For scenario 2, then the sum would be

$$ \sum_{n=1}^{\infty} \frac {350}{1.1^{n}} + \sum_{n=1}^{\infty} \frac {-22,000}{1.1^{10n-1}} + \sum_{n=1}^{\infty} \frac {7500}{1.1^{10n-1}} $$

 

[Chestermiller]

For scenario 2, then the sum would be

$$ \sum_{n=1}^{\infty} \frac {350}{1.1^{n}} + \sum_{n=1}^{\infty} \frac {-22,000}{1.1^{10n-1}} + \sum_{n=1}^{\infty} \frac {7500}{1.1^{10n-1}} $$

For scenario 2, then the sum would be

$$ \sum_{n=1}^{\infty} \frac {350}{1.1^{n}} + \sum_{n=1}^{\infty} \frac {-22,000}{1.1^{10n-1}} + \sum_{n=1}^{\infty} \frac {7500}{1.1^{10n-1}} $$

My understanding is:
$$ \sum_{n=1}^{\infty} \frac {350}{1.1^{n}} + \sum_{n=0}^{\infty} \frac {-22,000}{1.1^{10n}} +7500 $$

 

[gfd43tg]

I don't understand how you are picking your exponents for the interest rates in the sums. Why 10n, 10n-5??

 

[Chestermiller]

What does that last term mean?

It means that you replace the old machine after 5 years, and then replace each new machine every subsequent 10 years.

 

[Chestermiller]

I don't understand how you are picking your exponents for the interest rates in the sums. Why 10n, 10n-5??

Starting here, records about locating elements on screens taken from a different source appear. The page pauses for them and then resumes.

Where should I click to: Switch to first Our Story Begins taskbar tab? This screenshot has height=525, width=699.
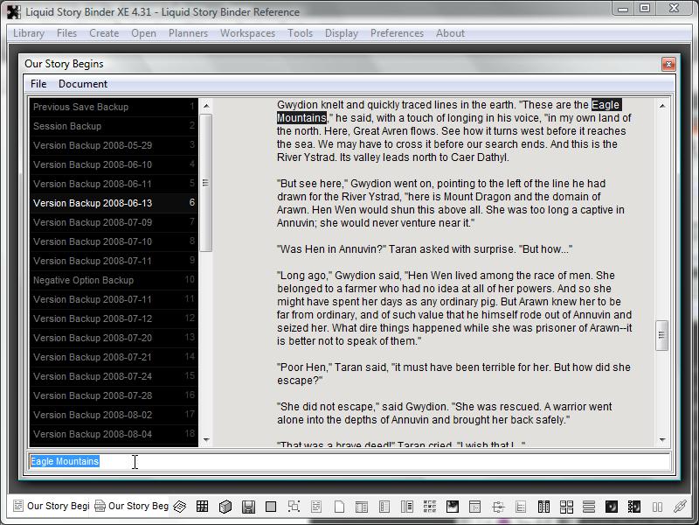coord(51,507)
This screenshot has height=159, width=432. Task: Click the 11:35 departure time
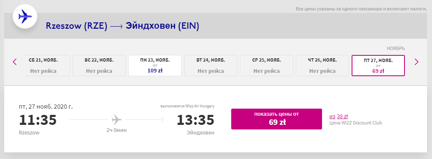tap(38, 120)
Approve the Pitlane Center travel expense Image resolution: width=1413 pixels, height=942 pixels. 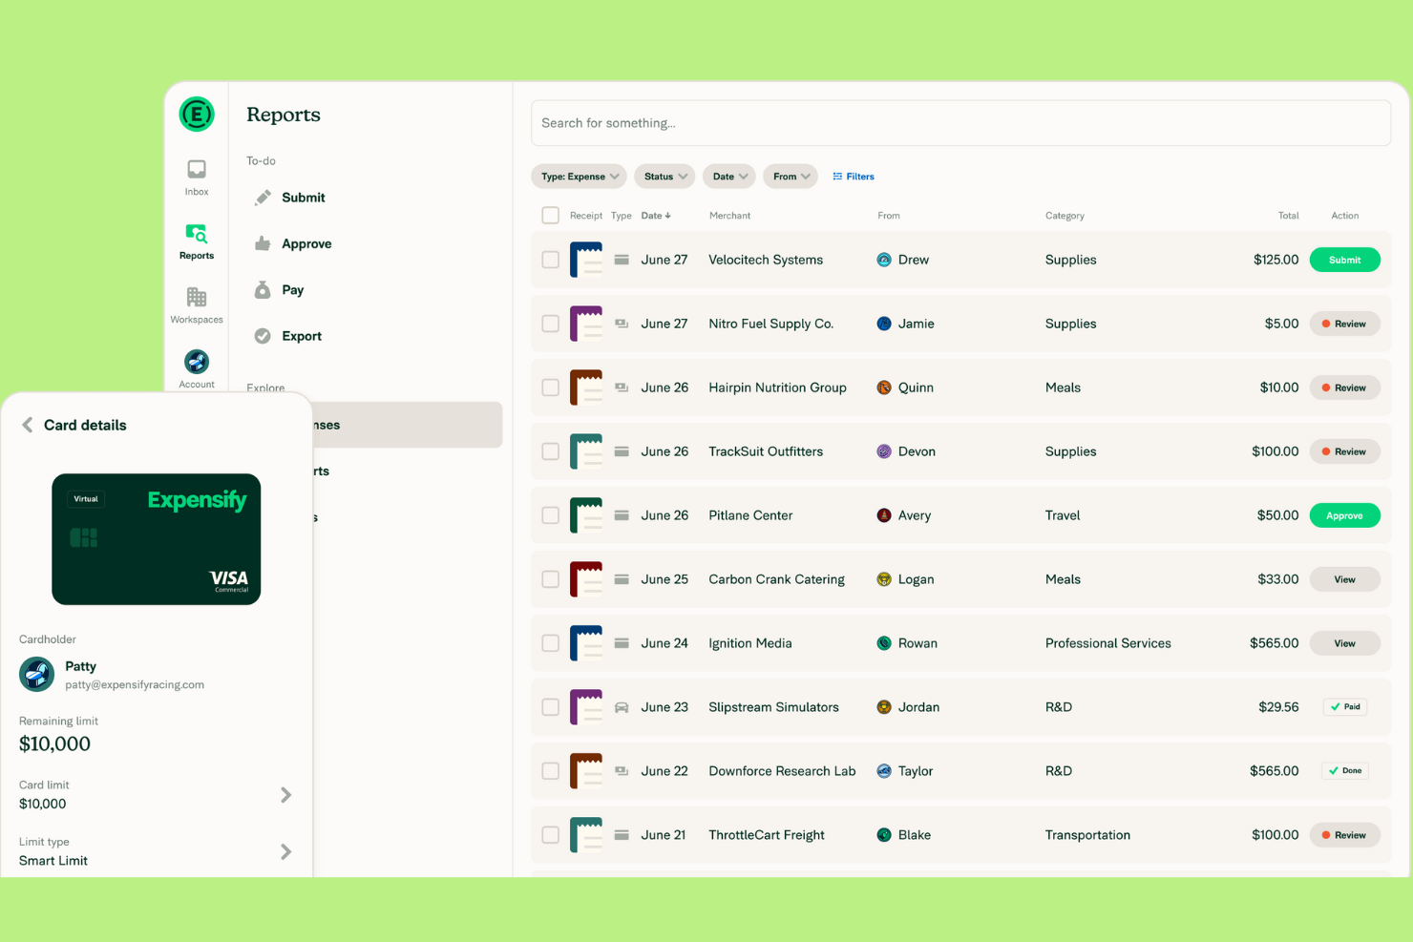[x=1344, y=514]
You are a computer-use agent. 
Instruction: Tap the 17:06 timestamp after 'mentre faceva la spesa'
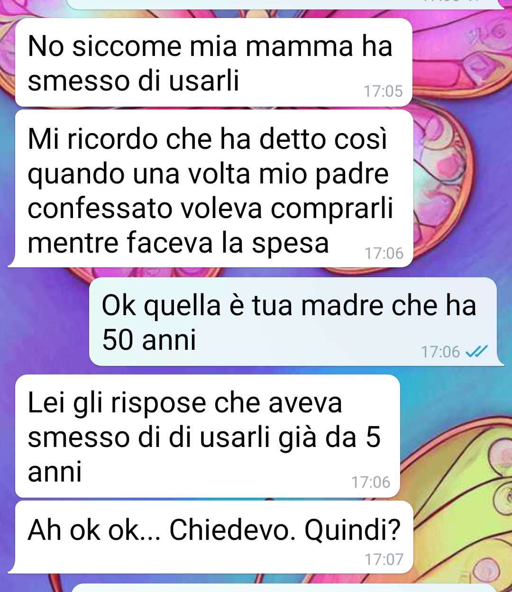point(384,254)
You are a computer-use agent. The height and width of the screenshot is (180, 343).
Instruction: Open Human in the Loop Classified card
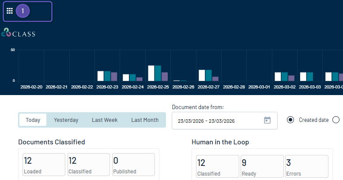point(218,166)
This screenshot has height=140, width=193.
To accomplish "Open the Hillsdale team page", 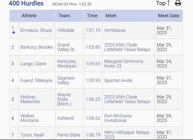I will (x=66, y=30).
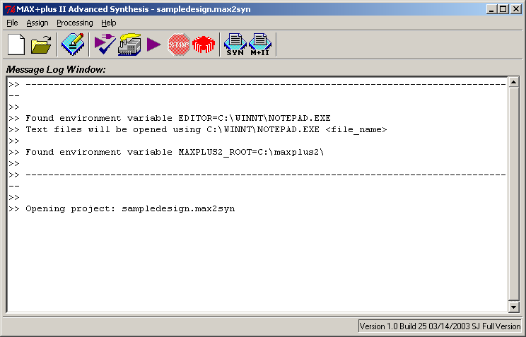Open the Help menu
The width and height of the screenshot is (526, 337).
point(109,23)
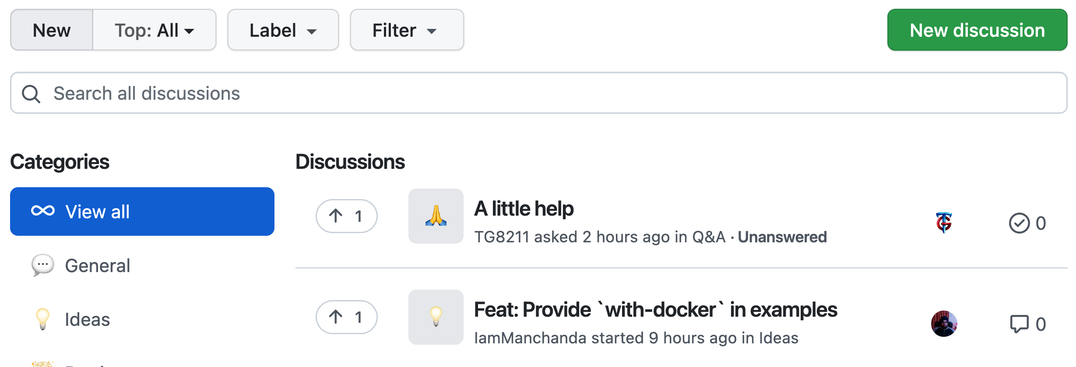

In scenario 2, the 10n (starting with n = 0), means that you replace the machine immediately, and then every subsequent 10 years.

In scenarion 1, the 10n-5 (starting with n = 1) means that you replace the machine after 5 years, and then every subsequent 10 years.

 

[gfd43tg]

Thanks, that is much more clearer now. Now I need to figure out how to actually calculate an infinite series

 

[Chestermiller]

Thanks, that is much more clearer now. Now I need to figure out how to actually calculate an infinite series

a/(1-r)

 

[gfd43tg]

I found scenario 1 NPV to be -$21,953.7, and for scenario 2 it is -$24,804, so it is better to keep using the machine until it has finished its operating life.